# Potongan Dokumen
++++++++++++++++++++

Meskipun Undang-Undang Dasar 1945 menyatakan bahwa semua orang mempuyai kedudukan yang sama di hadapan hukum, masyarakat Indonesia masih cenderung didominasi patriarki. Patriarki merujuk pada konstrusi sosial yang menempatkan kedudukan laki-laki lebih tinggi dan dominan dibandingkan perempuan.

Patriarki umum terjadi dalam dunia kerja. Perempuan acap dianggap kaum lemah dibandingkan kaum laki-laki membuat mereka tidak mudah mendapatkan kedudukan atau posisi sebagai pemegang otoritas.

Patriari  dalam dunia kerja tidak hanya menimbulkan diskriminasi terhadap perempuan pekerja, melainkan juga kekerasan seksual. Tindakan ini merupakan penghinaan dan intimidasi terhadap perempuan, yang bisa melibatkan manipulasi hukum.

Penulis akan memaparkan sebuah tinjauan hukum terhadap perempuan pekerja yang mengalami kekerasan seksual di lingkungan kerja sesuai dengan Undang-Undang No. 12 Tahun 2022 tentang Tindak Pidana Kekerasan Seksual dan teori perkembangan moral pada manusia menurut Kohl Berg, seorang psikolog dan moralis asal Amerika.

Hakikat Manusia sebagai Makhluk Sosial Dalam Memenuhi Kebutuhan Hidup

Manusia sebagai makhluk sosial membutuhkan orang lain untuk mengembangkan dirinya. Bekerja menjadi salah satu upaya manusia untuk memenuhi kebutuhan hidup dan mengembangkan diri.

Aktivitas bekerja membuat manusia harus berhadapan dengan orang lain (individu bebas lain). Hal ini menciptakan suatu komunitas atau kelompok lingkungan kerja yang mencangkup harkat hidup orang banyak. Lingkungan kerja memerlukan situasi kondusif demi tercapainya tujuan bersama dengan menciptakan tata aturan moral.

++++++++++++++++++++

# Daftar Tugas
1. Rangkum teks tentang patriarki dalam tiga kalimat.
2. Salin tanpa perubahan bagian teks tentang patriarki yang berada di antara "Patriarki umum terjadi" dan "moralis asal Amerika.", termasuk kedua batas itu.
3. Menurut teks tentang patriarki, Kohl Berg berasal dari negara mana?

# Informasi yang Diberikan
++++++++++++++++++++

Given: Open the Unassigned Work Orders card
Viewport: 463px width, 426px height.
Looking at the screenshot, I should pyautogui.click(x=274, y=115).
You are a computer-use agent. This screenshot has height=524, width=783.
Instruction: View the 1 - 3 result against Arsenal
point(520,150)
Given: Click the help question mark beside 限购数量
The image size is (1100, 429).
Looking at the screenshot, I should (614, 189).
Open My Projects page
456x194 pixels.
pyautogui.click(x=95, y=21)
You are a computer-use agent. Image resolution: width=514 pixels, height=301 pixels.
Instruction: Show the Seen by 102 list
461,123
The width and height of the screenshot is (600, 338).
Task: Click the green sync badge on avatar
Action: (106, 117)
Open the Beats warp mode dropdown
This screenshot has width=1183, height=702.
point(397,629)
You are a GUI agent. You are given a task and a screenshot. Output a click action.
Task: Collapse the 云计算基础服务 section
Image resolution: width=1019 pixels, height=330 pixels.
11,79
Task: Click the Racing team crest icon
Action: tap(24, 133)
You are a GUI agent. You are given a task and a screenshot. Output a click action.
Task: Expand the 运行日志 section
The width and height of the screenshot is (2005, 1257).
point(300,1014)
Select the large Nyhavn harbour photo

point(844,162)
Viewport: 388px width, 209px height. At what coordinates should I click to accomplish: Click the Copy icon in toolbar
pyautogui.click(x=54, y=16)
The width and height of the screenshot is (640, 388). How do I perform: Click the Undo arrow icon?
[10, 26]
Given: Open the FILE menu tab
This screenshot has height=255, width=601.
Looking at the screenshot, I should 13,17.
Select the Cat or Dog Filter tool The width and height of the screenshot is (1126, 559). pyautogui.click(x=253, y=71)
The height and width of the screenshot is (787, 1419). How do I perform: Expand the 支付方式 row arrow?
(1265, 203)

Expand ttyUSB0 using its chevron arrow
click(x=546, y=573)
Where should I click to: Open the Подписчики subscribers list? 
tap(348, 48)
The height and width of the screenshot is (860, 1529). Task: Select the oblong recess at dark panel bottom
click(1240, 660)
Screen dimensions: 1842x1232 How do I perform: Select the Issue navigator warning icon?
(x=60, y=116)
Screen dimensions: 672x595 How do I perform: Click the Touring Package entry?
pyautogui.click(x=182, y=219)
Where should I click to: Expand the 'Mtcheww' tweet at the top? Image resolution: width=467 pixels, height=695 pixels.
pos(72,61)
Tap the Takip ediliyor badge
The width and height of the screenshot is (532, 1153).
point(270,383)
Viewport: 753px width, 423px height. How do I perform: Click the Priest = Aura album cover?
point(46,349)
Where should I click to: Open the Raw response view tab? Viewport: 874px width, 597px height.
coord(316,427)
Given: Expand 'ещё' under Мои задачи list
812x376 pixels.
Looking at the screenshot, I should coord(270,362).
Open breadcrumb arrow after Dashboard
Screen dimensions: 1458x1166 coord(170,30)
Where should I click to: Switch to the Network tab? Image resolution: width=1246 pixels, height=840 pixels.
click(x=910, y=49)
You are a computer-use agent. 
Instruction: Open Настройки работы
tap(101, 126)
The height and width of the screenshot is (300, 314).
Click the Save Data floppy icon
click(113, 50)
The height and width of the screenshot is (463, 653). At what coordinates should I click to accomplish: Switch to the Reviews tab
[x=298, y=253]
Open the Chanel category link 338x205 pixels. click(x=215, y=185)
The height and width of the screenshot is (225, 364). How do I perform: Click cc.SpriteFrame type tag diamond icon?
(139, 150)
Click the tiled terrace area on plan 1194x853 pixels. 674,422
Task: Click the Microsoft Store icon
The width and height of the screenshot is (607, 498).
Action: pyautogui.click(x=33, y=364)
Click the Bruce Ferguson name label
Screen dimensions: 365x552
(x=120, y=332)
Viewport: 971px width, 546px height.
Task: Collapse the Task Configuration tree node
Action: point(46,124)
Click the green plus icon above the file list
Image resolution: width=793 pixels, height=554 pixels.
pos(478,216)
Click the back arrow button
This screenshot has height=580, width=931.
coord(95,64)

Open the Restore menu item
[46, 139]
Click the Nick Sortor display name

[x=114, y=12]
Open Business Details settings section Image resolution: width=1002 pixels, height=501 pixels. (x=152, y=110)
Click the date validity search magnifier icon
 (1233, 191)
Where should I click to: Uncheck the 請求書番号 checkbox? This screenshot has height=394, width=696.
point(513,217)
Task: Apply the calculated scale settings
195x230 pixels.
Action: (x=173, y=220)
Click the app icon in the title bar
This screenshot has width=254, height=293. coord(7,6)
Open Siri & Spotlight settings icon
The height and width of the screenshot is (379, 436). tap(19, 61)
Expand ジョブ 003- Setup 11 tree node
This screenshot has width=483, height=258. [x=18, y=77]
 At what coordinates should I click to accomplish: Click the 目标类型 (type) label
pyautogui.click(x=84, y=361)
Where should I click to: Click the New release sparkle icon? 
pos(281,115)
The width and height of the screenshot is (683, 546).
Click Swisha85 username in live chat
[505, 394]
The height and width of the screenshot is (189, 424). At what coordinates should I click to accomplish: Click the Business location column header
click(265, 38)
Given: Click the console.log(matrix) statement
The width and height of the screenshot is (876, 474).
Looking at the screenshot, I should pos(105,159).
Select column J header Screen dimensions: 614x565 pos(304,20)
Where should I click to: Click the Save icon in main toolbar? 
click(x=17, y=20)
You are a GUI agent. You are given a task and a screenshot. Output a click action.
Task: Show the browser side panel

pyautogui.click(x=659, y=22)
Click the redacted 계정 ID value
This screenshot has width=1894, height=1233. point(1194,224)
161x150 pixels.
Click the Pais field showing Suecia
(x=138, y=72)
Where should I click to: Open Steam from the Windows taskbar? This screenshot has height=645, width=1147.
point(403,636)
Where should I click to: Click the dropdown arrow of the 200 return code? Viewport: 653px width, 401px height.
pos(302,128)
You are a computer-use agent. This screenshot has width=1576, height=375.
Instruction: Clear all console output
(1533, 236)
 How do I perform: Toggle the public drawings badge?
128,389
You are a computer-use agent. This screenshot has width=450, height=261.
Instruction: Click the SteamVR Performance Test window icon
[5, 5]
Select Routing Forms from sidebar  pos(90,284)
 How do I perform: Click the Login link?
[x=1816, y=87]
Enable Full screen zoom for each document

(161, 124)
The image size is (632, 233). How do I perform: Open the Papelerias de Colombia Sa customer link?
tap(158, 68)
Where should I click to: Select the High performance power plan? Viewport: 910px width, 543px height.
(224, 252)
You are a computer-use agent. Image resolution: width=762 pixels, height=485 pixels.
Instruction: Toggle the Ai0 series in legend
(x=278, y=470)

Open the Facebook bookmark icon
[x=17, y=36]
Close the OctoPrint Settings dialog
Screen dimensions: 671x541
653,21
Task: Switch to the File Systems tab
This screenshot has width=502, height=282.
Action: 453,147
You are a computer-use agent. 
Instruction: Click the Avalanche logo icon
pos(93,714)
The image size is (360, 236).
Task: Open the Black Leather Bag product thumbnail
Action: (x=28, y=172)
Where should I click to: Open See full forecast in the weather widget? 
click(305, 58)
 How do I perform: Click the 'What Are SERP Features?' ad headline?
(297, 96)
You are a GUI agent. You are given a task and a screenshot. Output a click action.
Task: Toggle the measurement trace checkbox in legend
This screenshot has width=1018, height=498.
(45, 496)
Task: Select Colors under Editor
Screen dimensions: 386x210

++++++++++++++++++++

# Jawaban yang Diharapkan
1. Meskipun UUD 1945 menyatakan semua orang mempunyai kedudukan yang sama di hadapan hukum, masyarakat Indonesia masih cenderung didominasi patriarki, yang umum terjadi dalam dunia kerja dan menimbulkan diskriminasi serta kekerasan seksual terhadap perempuan pekerja. Penulis akan memaparkan tinjauan hukum atas kekerasan seksual terhadap perempuan pekerja berdasarkan Undang-Undang No. 12 Tahun 2022 tentang Tindak Pidana Kekerasan Seksual dan teori perkembangan moral menurut Kohl Berg. Sebagai makhluk sosial, manusia bekerja untuk memenuhi kebutuhan hidup dan mengembangkan diri, dan lingkungan kerja memerlukan situasi kondusif dengan tata aturan moral demi tercapainya tujuan bersama.

2.
Patriarki umum terjadi dalam dunia kerja. Perempuan acap dianggap kaum lemah dibandingkan kaum laki-laki membuat mereka tidak mudah mendapatkan kedudukan atau posisi sebagai pemegang otoritas.

Patriari  dalam dunia kerja tidak hanya menimbulkan diskriminasi terhadap perempuan pekerja, melainkan juga kekerasan seksual. Tindakan ini merupakan penghinaan dan intimidasi terhadap perempuan, yang bisa melibatkan manipulasi hukum.

Penulis akan memaparkan sebuah tinjauan hukum terhadap perempuan pekerja yang mengalami kekerasan seksual di lingkungan kerja sesuai dengan Undang-Undang No. 12 Tahun 2022 tentang Tindak Pidana Kekerasan Seksual dan teori perkembangan moral pada manusia menurut Kohl Berg, seorang psikolog dan moralis asal Amerika.

3. Amerika.